[Opening Data section section]

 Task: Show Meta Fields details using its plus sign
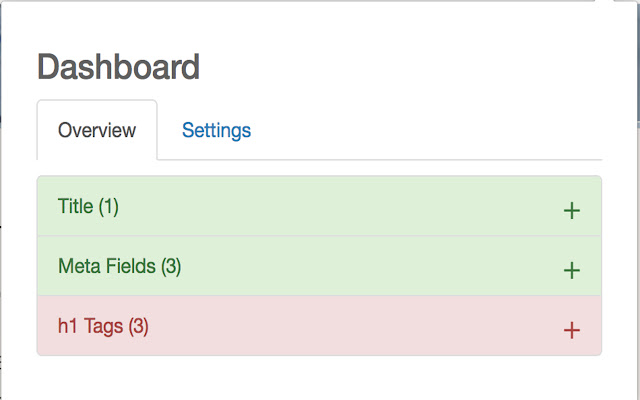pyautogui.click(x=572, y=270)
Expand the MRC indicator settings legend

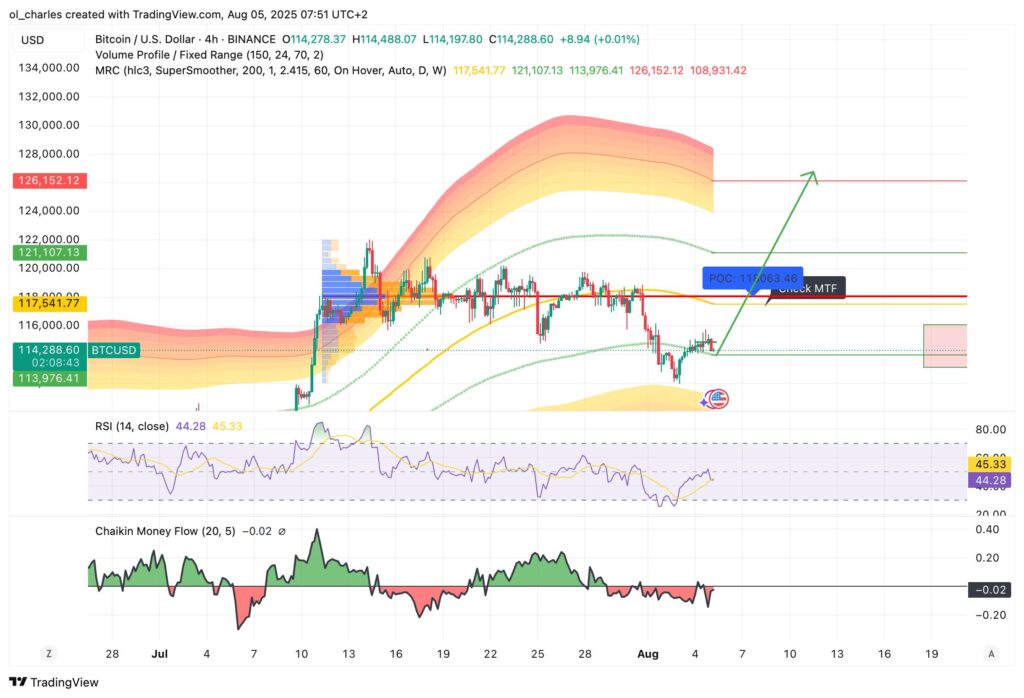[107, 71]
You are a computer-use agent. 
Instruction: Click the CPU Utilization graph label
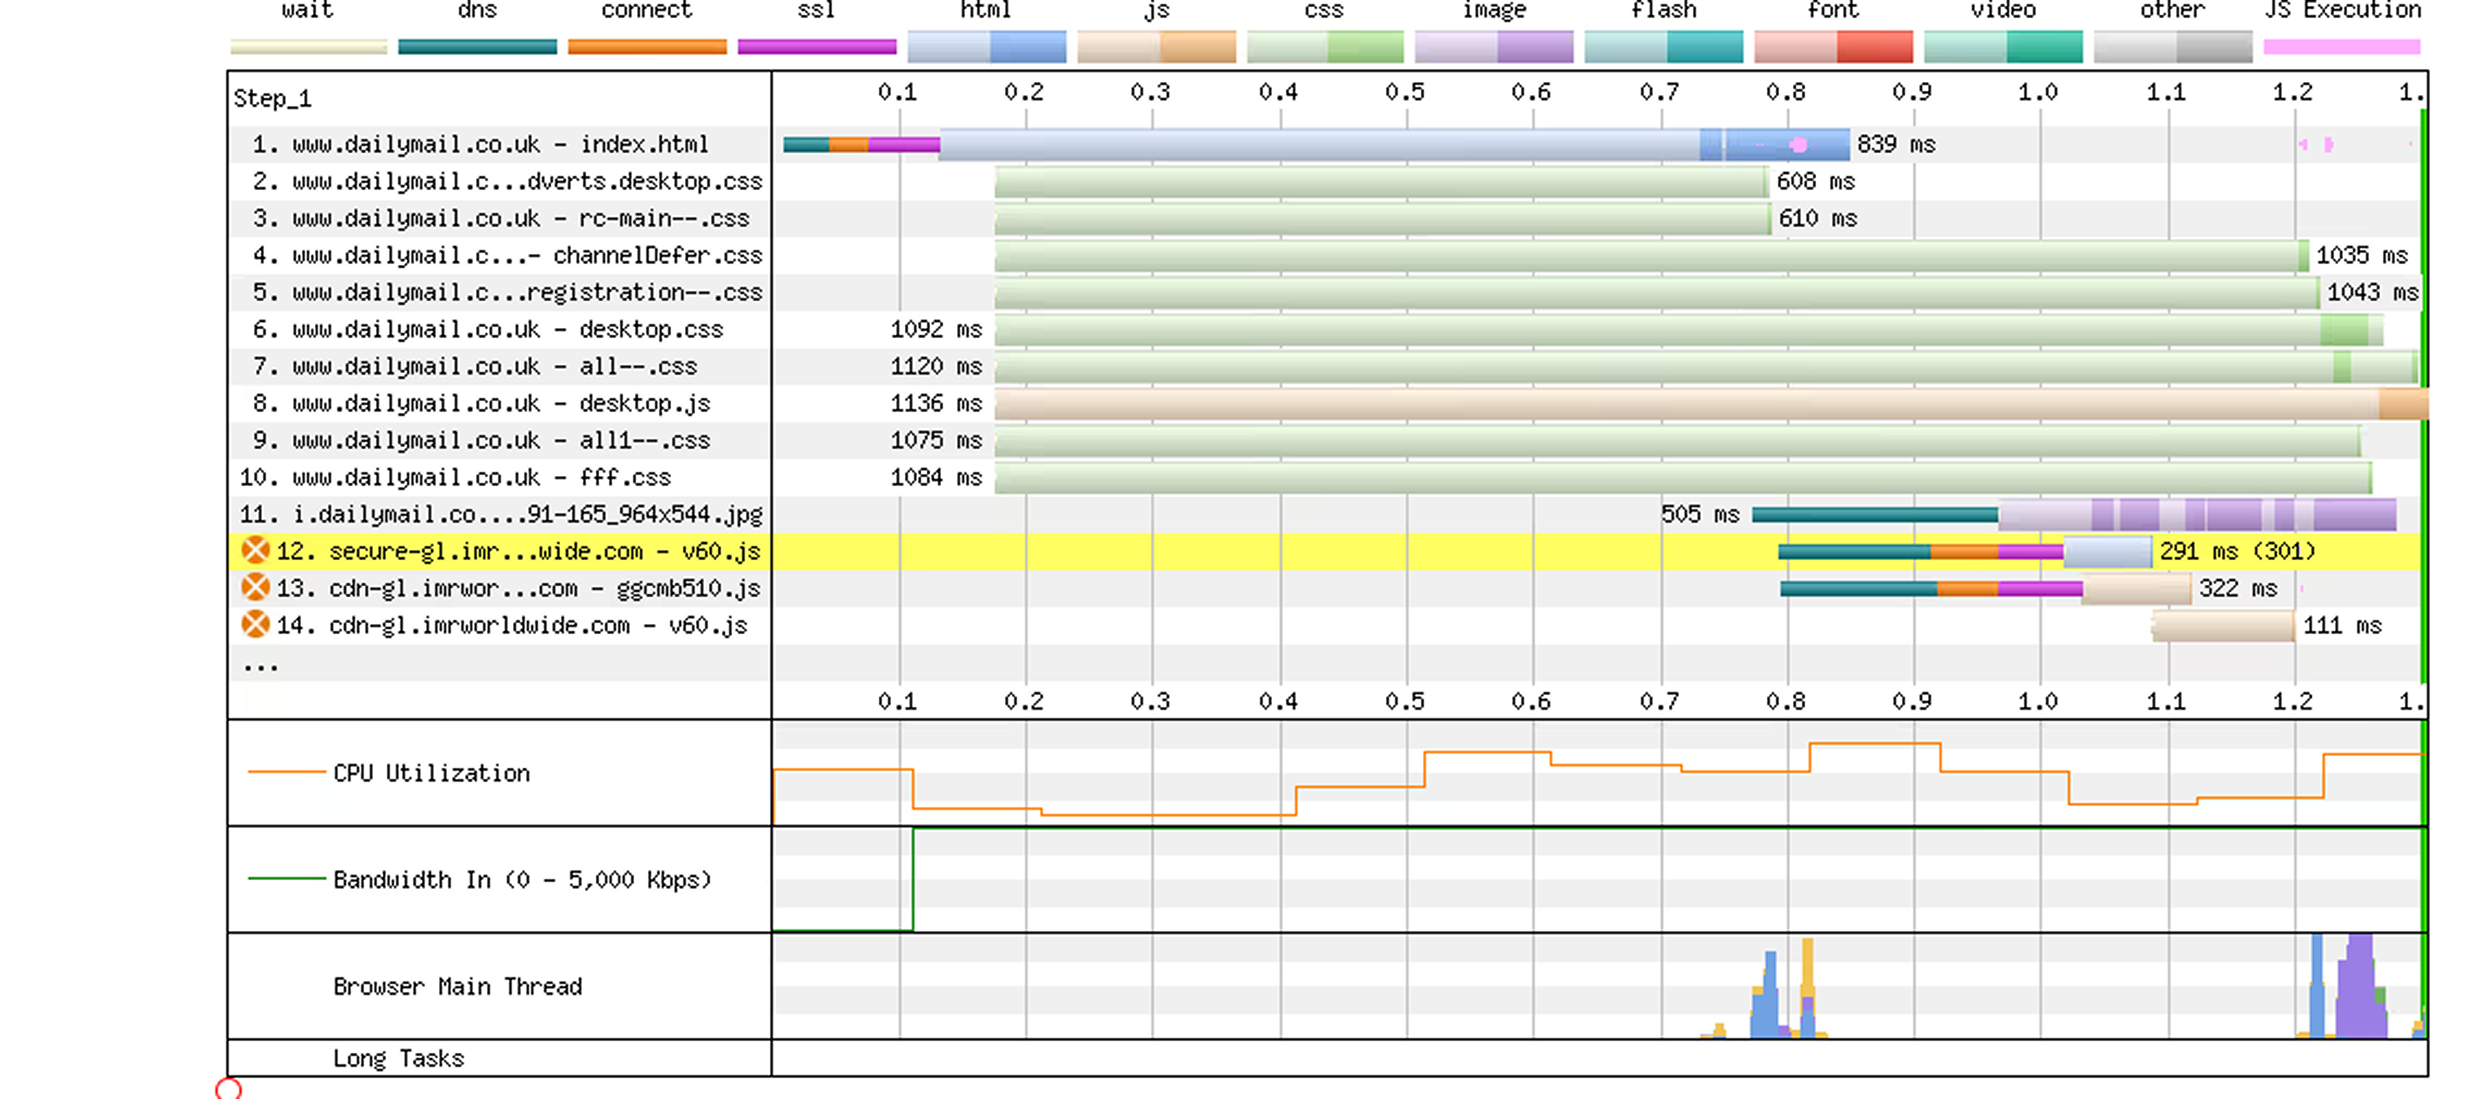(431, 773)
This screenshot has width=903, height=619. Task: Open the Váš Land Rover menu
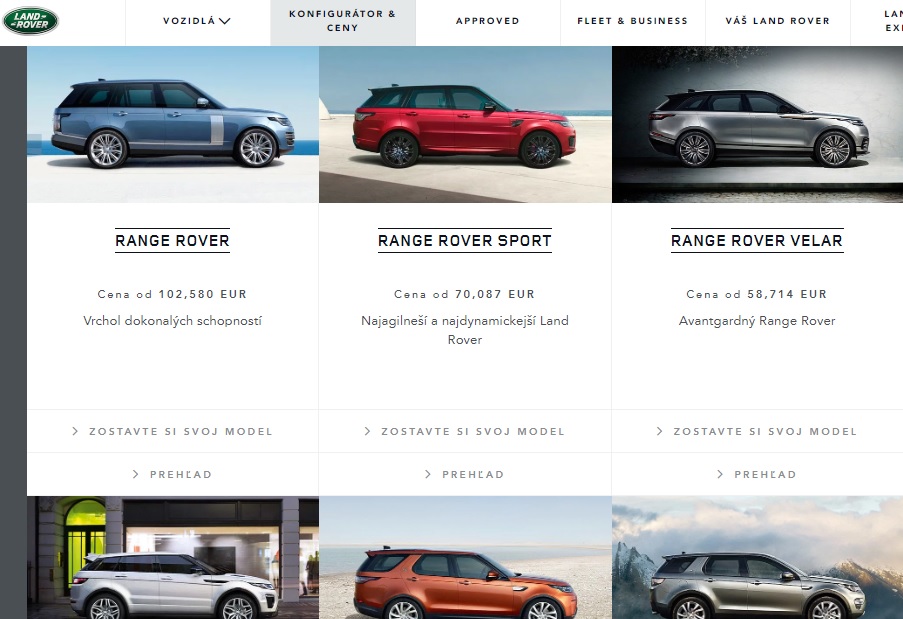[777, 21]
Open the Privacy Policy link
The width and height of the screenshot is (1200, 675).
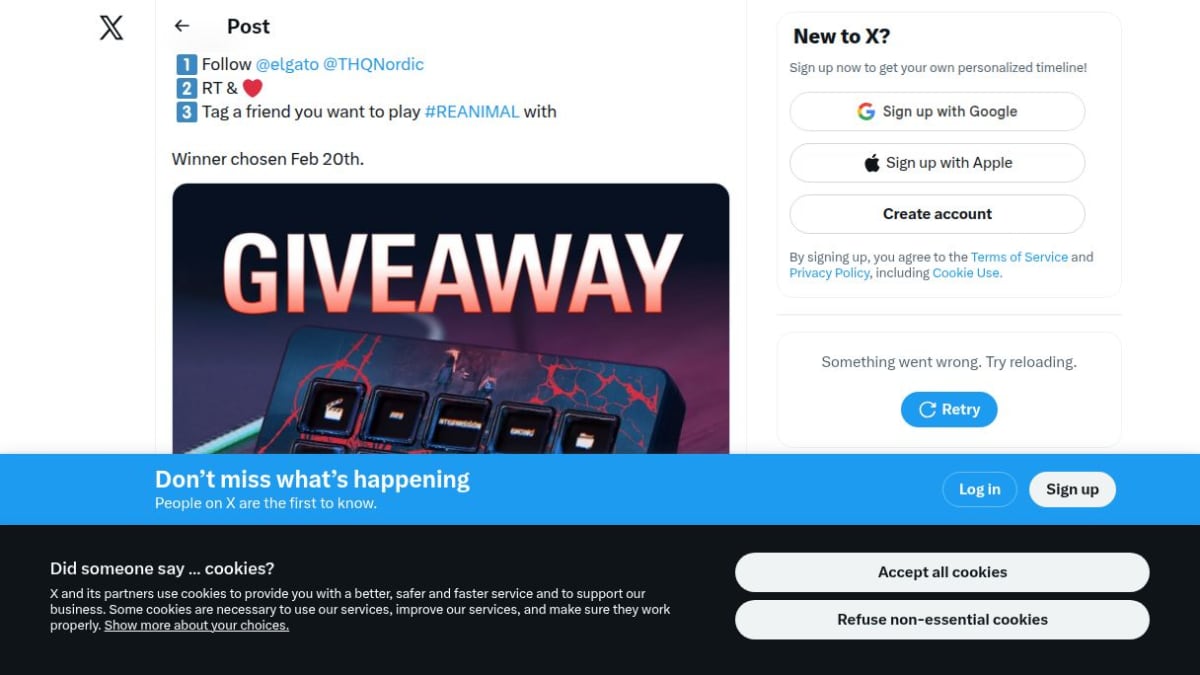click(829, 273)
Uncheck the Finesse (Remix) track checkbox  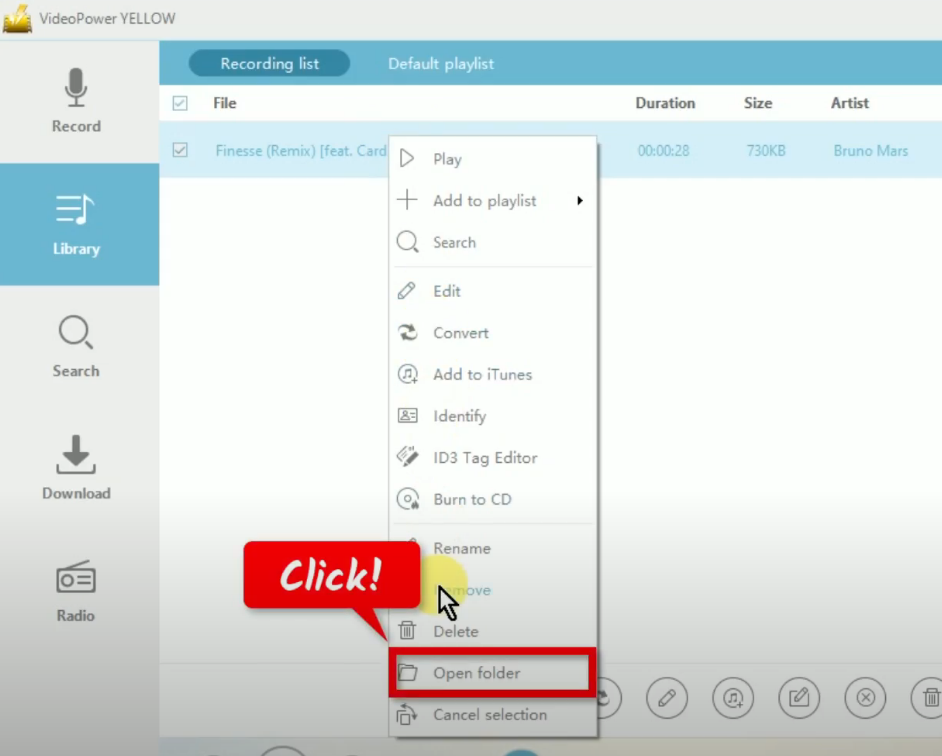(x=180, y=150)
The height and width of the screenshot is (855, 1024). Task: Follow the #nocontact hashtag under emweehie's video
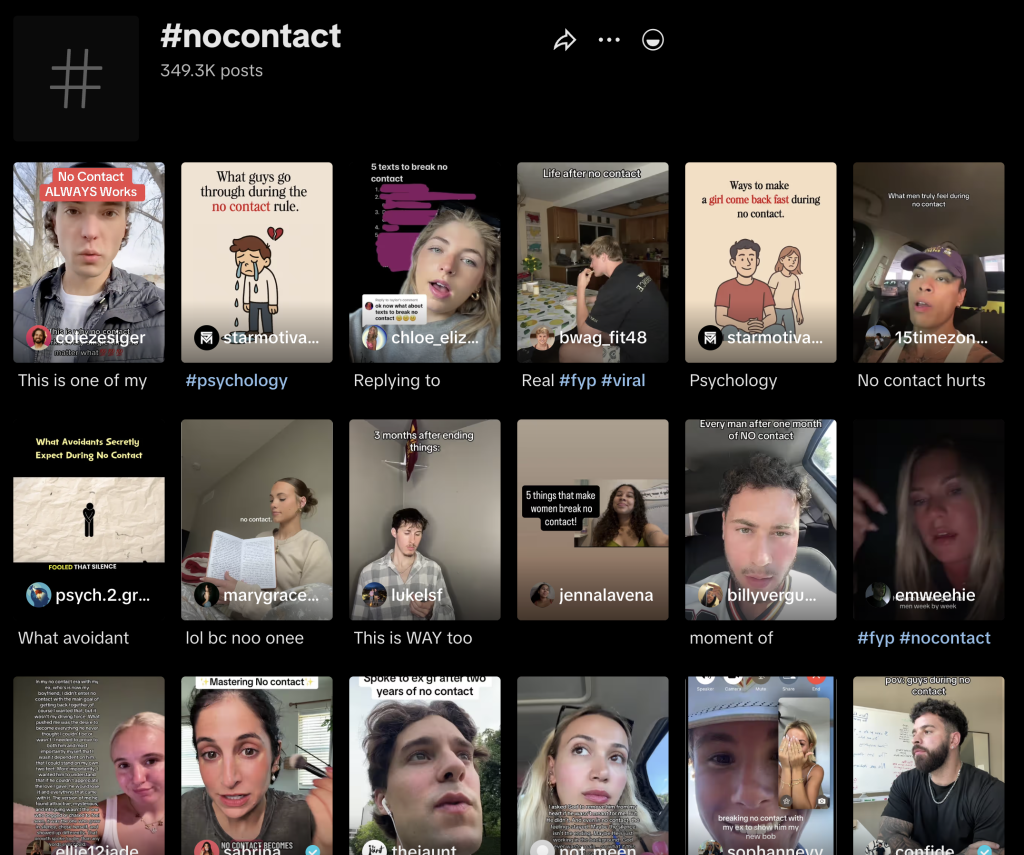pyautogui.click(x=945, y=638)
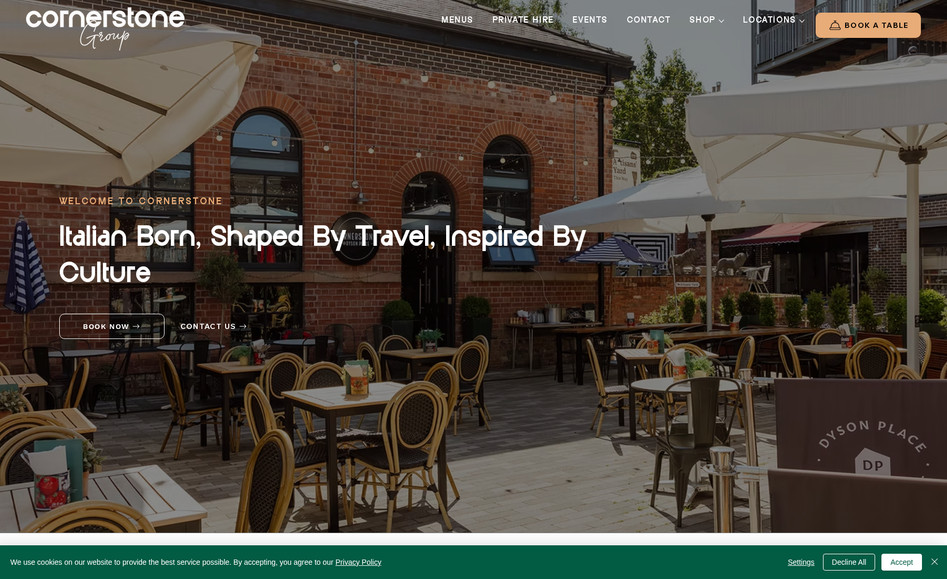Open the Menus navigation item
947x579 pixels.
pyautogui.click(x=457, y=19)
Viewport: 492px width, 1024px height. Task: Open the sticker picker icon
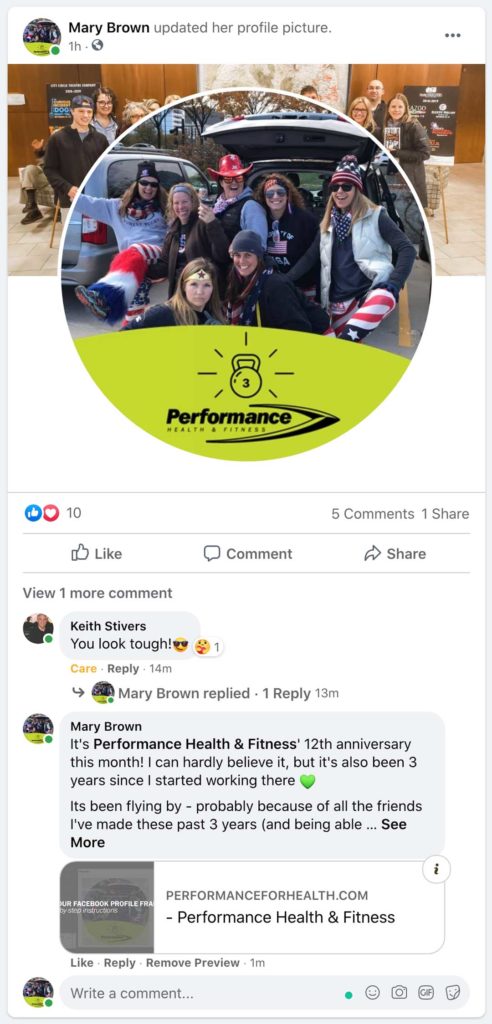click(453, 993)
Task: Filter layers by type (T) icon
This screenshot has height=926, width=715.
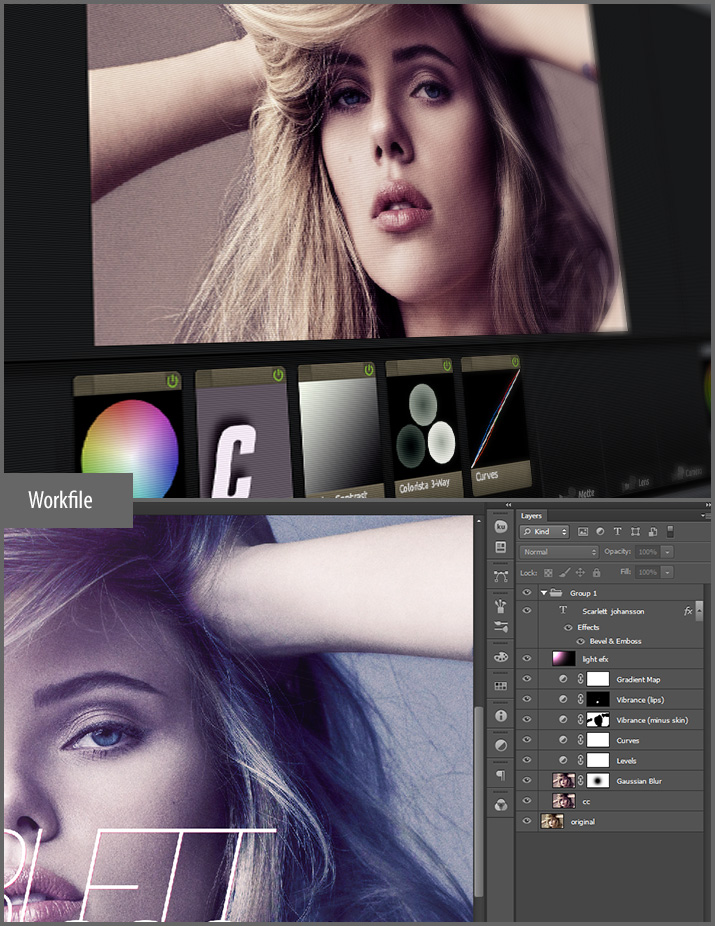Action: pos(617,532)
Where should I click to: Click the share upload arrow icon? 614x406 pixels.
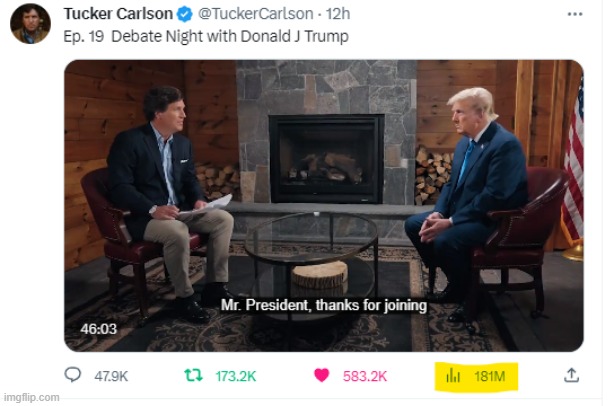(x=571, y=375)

[Closing Data section section]

Requirement
Pictures excluded, output exactly the line that contains "Where should I" and every line after it to the end of the data above.

Task solution
Where should I click to: Click the share upload arrow icon? 614x406 pixels.
(x=571, y=375)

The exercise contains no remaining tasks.